Please copy the records from the start through the line containing "Action: pos(29,640)", replacing "Remove poll link" with "Delete poll link" and leaving everything else unchanged.

START MATERIALS PROVIDED

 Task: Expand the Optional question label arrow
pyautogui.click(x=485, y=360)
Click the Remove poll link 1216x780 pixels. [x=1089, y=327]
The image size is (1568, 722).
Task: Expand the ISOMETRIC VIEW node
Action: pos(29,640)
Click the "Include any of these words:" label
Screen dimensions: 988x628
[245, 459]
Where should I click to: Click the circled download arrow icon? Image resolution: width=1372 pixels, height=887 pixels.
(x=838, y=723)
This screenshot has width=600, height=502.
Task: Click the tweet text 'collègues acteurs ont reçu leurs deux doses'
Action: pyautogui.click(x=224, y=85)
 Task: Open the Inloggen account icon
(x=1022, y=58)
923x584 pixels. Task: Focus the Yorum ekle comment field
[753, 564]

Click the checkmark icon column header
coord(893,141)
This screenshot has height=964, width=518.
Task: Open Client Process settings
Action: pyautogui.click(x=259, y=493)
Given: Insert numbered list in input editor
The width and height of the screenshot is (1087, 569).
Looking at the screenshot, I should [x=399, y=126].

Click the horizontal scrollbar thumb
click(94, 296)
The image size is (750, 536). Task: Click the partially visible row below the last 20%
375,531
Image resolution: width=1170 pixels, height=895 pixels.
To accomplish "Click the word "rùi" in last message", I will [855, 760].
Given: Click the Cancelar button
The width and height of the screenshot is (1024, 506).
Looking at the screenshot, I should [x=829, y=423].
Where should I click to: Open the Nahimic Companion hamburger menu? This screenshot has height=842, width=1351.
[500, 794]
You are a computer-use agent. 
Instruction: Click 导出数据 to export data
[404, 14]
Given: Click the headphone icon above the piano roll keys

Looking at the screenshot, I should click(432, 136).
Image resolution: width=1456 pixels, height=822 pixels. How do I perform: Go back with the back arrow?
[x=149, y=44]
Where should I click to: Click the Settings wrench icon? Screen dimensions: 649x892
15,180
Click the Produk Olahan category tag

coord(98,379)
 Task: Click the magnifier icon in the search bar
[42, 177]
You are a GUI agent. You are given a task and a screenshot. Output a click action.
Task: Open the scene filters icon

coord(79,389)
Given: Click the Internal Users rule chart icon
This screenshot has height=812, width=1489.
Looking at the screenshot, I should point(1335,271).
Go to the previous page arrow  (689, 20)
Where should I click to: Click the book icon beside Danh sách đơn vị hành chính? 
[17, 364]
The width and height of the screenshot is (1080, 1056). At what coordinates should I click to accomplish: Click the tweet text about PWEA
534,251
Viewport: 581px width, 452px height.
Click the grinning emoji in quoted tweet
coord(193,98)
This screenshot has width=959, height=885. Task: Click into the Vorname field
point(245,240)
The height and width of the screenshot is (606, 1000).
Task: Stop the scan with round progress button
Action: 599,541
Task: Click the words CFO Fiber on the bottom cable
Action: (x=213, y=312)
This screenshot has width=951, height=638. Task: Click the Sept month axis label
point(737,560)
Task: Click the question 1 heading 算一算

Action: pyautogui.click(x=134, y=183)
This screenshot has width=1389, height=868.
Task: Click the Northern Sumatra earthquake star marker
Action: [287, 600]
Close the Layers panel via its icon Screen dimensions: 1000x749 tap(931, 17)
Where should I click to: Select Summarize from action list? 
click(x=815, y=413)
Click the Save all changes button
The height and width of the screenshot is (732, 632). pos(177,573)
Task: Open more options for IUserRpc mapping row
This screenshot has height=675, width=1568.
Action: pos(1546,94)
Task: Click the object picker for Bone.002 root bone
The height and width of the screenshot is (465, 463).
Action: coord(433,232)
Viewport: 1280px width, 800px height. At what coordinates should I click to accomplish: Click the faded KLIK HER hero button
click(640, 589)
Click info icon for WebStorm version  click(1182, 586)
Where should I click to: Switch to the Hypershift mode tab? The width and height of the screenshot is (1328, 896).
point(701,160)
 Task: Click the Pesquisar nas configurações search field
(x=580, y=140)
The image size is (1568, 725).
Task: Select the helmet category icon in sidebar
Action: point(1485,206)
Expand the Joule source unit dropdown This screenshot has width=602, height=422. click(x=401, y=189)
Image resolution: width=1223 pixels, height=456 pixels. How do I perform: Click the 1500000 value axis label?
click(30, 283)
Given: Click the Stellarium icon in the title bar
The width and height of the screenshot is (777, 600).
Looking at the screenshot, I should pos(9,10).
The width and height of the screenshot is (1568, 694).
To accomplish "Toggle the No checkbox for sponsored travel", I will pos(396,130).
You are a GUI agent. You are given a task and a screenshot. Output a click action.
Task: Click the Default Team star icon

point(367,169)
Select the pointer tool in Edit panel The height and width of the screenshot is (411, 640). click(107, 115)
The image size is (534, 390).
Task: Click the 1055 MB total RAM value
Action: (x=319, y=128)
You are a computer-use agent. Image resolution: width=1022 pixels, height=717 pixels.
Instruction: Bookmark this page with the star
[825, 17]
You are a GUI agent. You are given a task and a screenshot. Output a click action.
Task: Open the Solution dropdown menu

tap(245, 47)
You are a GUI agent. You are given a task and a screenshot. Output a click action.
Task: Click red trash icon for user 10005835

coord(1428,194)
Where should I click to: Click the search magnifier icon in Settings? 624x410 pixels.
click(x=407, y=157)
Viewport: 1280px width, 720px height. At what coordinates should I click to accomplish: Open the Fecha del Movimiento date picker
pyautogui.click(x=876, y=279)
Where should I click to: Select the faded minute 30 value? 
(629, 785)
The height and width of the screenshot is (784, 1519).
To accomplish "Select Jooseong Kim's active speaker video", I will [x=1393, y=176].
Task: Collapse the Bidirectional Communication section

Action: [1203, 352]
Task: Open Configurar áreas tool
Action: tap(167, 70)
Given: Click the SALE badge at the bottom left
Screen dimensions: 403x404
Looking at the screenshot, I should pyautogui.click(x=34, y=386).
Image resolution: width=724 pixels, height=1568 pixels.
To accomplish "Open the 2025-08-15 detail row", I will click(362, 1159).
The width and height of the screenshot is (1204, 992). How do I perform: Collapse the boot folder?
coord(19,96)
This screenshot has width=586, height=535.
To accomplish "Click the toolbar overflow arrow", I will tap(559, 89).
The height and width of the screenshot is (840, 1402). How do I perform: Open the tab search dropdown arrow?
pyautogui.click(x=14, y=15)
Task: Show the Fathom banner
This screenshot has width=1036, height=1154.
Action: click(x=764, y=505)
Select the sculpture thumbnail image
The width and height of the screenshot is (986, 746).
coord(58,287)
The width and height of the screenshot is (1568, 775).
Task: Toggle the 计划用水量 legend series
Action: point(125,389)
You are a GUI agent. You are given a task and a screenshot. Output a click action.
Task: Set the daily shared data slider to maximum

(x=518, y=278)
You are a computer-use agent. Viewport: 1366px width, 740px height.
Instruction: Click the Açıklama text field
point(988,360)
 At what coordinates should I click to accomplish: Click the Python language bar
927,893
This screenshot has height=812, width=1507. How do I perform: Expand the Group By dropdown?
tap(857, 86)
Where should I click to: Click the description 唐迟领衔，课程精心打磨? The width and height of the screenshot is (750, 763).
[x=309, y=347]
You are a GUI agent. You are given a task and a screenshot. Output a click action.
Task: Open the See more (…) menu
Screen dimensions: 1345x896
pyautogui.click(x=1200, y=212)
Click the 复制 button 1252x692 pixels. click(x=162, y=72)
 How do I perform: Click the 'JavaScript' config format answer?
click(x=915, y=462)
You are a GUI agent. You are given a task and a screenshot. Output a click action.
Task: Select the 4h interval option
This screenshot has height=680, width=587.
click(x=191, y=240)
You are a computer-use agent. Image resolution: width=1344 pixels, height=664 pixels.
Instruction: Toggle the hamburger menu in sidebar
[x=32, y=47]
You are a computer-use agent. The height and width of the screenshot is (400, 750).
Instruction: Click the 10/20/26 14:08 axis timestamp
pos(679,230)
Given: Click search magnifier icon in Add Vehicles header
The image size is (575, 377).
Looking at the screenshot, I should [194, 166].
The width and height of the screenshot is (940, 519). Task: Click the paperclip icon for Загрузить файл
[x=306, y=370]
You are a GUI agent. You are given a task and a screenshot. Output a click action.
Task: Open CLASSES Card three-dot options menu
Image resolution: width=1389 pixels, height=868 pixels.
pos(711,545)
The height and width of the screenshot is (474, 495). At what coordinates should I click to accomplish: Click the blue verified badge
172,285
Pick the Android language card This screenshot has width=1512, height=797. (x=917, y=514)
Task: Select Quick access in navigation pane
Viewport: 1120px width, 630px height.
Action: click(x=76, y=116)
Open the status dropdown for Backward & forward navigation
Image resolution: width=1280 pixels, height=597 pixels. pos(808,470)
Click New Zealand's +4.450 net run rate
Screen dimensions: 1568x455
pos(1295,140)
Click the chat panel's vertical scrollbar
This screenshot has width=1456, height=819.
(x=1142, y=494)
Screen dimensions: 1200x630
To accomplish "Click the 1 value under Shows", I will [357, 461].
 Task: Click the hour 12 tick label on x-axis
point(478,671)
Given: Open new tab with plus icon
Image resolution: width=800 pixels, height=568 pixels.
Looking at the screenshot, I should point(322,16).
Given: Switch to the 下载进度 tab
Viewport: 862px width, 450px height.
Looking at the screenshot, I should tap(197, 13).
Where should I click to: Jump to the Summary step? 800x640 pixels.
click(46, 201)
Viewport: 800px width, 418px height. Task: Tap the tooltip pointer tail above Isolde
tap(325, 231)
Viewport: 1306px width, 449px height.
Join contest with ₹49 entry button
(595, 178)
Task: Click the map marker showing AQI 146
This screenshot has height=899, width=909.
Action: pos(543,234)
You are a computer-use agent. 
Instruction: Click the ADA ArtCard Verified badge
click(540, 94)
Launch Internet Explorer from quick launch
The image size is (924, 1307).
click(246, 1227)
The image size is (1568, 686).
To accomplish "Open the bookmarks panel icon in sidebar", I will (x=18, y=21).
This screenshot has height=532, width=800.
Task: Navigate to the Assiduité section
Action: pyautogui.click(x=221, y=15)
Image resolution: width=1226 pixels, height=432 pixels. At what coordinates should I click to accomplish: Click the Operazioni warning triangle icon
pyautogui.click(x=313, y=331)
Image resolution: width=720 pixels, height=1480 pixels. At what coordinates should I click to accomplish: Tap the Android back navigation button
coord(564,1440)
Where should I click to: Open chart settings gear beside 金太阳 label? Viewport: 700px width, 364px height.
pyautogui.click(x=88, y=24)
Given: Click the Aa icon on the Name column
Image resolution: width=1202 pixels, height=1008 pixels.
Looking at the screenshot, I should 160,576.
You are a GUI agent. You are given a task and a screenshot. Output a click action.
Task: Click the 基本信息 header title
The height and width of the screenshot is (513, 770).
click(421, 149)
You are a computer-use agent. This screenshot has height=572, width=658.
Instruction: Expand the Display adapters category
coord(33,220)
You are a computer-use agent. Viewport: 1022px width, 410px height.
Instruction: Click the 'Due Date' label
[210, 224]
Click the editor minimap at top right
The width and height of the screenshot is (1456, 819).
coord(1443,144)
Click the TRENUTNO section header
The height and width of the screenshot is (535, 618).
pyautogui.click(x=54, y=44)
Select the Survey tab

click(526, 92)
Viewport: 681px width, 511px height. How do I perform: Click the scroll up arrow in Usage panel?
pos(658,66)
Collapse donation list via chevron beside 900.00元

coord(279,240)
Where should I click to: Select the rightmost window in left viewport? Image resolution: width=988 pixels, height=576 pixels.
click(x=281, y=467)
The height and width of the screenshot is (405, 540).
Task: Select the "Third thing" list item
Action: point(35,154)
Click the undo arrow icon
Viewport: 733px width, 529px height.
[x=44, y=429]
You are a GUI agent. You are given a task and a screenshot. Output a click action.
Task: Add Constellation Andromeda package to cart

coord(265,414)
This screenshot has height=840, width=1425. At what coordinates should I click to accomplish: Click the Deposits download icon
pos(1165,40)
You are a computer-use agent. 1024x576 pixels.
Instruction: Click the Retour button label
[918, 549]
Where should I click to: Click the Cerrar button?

END MATERIALS PROVIDED

• **RESULT FOR THIS TASK**:
 Task: Expand the Optional question label arrow
pyautogui.click(x=485, y=360)
Click the Delete poll link 1216x780 pixels. [x=1089, y=327]
The image size is (1568, 722).
Task: Expand the ISOMETRIC VIEW node
Action: pos(29,640)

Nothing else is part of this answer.